Being a dog pro is about more than understanding dogs and building the skills needed to work with them effectively and safely. Our professional knowledge and skill set are critical, but of equal importance is the ability to provide services in a professional, sustainable way. And that means holding your ground as both business owner and expert. Too often dog pros let clients take the reigns on services, policies, and scheduling. While doing so may seem like good customer service, in reality it’s bad business and rarely good for dogs.
Protecting Your Services
Be clear with yourself and your clients about your services: What exactly do you do, and how? If you’re a dog walker, decide what that looks like: How long will the walks be? When and where will they take place? What equipment will you use? Dog trainers: What training packages will you offer? How will they work and how many sessions will they include? Will they be pre-set packages designed for specific issues, or will you require clients to agree to a customized package designed to help meet their training goals?

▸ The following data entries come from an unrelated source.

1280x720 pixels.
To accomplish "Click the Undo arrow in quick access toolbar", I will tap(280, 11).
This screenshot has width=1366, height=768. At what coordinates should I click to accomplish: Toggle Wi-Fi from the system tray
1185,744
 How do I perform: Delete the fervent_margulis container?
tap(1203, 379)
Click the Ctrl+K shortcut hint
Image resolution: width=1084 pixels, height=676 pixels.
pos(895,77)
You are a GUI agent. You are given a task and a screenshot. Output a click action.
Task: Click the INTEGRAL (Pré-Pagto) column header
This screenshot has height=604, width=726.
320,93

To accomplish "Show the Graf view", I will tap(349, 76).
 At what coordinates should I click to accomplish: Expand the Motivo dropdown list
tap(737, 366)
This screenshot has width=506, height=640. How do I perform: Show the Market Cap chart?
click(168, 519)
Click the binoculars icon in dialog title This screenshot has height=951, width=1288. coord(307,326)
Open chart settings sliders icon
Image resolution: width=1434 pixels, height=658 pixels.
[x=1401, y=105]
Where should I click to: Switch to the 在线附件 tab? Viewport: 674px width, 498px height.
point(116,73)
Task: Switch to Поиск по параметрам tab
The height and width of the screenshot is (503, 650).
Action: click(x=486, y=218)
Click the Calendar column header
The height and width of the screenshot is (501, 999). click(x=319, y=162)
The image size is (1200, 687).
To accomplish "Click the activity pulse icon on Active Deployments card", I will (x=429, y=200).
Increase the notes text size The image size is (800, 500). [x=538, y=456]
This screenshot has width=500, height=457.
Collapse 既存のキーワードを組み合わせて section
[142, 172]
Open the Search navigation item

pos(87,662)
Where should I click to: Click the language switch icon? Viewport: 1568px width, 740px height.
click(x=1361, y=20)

Compromising on service decisions under client pressure hurts your business and the dogs you care for. No one benefits when a dog receives less training than necessary to repair the bond between dog and owner. You’ll risk personal burnout leaving a dog who clearly needs exercise and companionship after only a daily 15-minute potty break. You’re the expert. Stand your ground on your services for yourself and for the dogs.
Protecting Your Policies
Dog walkers and daycares, what are your policies for weekly minimums, payment, and cancellations? Pet sitters and boarding facilities, what are your payment and cancellation policies? Trainers, how will you handle cancellations to promote the consistency so critical to training success? Make these decisions clearly and communicate them clearly, then implement and enforce them consistently. Not doing so leads to decisions on the fly, ethical dilemmas, and a business that runs you instead of the other way around.
Protecting Your Schedule
Asking dog training clients, “When would be good for you?” leads to an inefficient schedule ripe for burnout. Asking dog walking clients when they’d like their dogs walked requires a cloning or time machine, as most will answer, “Noon.” Successful business people maintain control over their own schedules. Trainers, give clients a choice of pre-set appointment times. Walkers, let clients know their dog’s walk time will depend on their location and, if walking groups, group compatibility. Daycares and boarding facilities, offer set drop-off and pick-up times to reduce staffing pressure, minimize disruptions to the dogs in your care, and keep daily operations comfortably manageable.
Holding Your Ground
It’s tempting when pressured by a client or trying to make a sale to make compromises—lower a price here, bend a rule there, accommodate a client with a half day of daycare when your service model is full day, or pet sit a dog 20 minutes outside your service area when you promised yourself you wouldn’t. But letting fear dictate business decisions will leave you with a number of problems that will require fixing down the road. The way to build the business you want is to behave as though you already have it. Confidently playing the role of dog pro means you’ll be serving dogs for many years to come.